» **Assigned task**
Since pictures are not wanted, repeat only the text of the records, word for word.
====== Material provided
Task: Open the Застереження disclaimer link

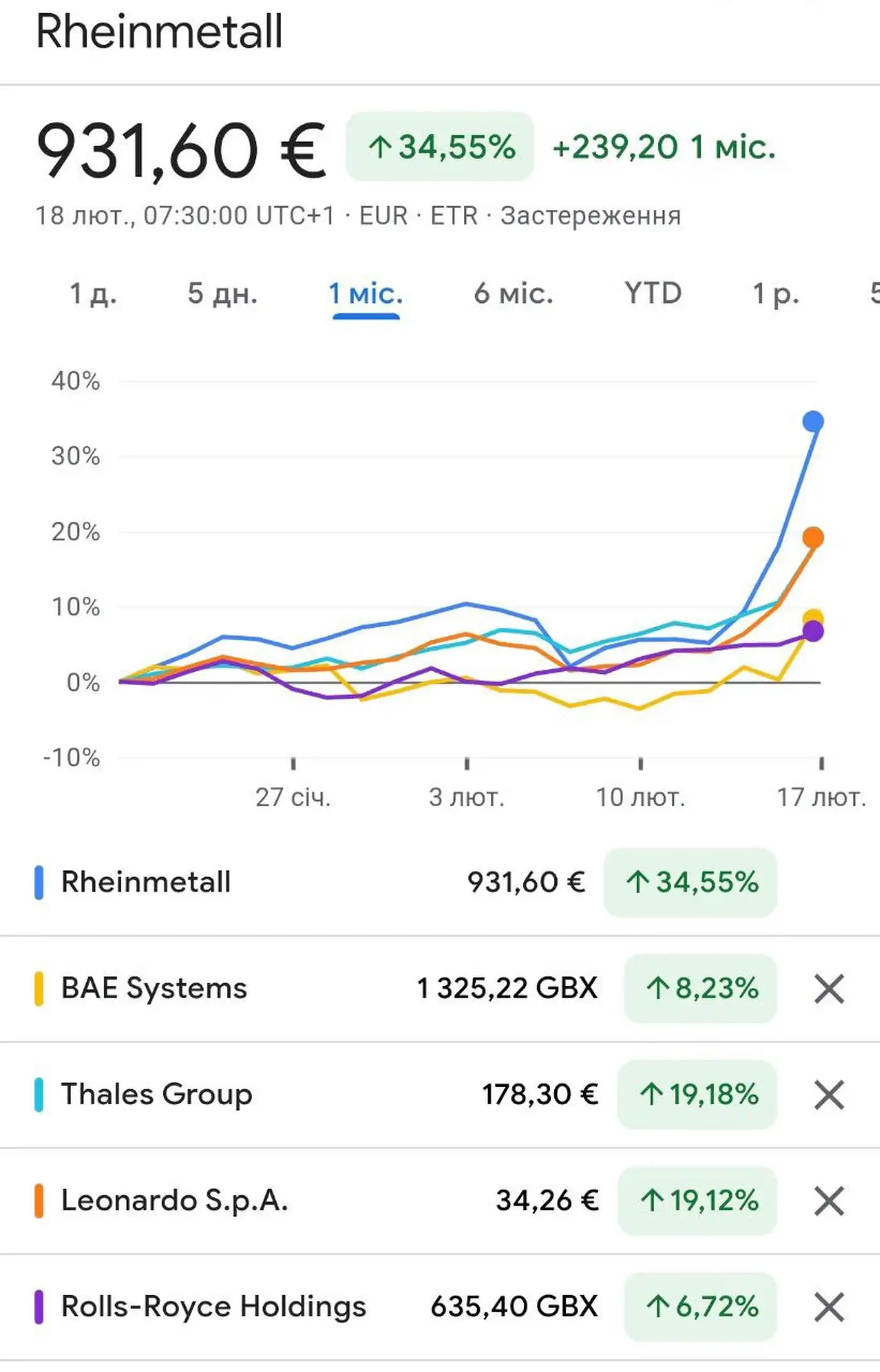Action: pyautogui.click(x=590, y=216)
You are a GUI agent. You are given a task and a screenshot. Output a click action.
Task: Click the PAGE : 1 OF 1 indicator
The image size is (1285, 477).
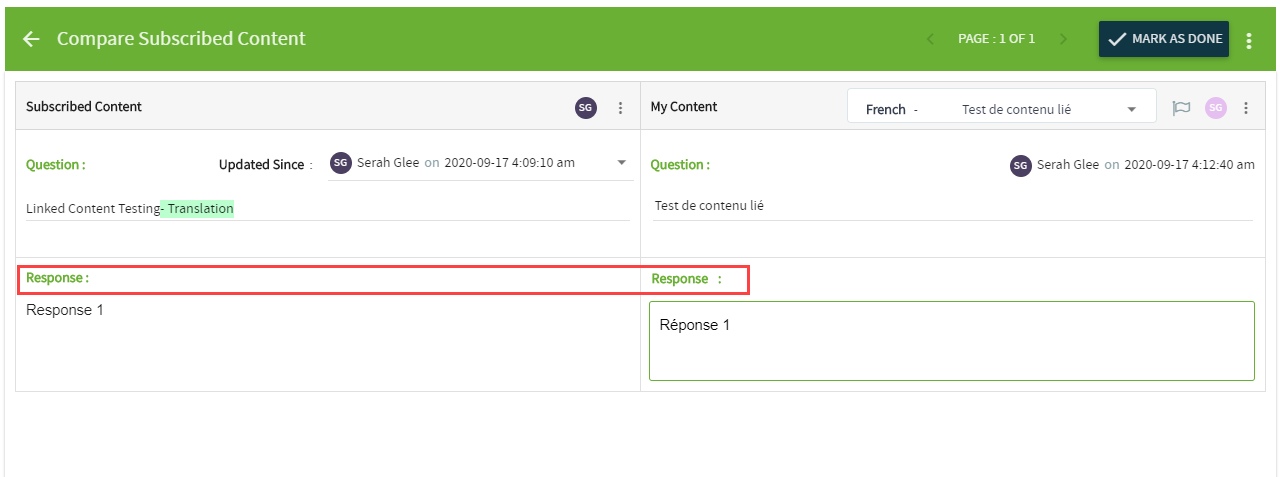click(996, 39)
============
» **Exercise solution**
Task: Open the Застереження disclaimer link

Action: pyautogui.click(x=590, y=216)
You are a GUI agent. You are given a task and a screenshot. Output a click action.
Task: Click the PAGE : 1 OF 1 indicator
The image size is (1285, 477).
click(996, 39)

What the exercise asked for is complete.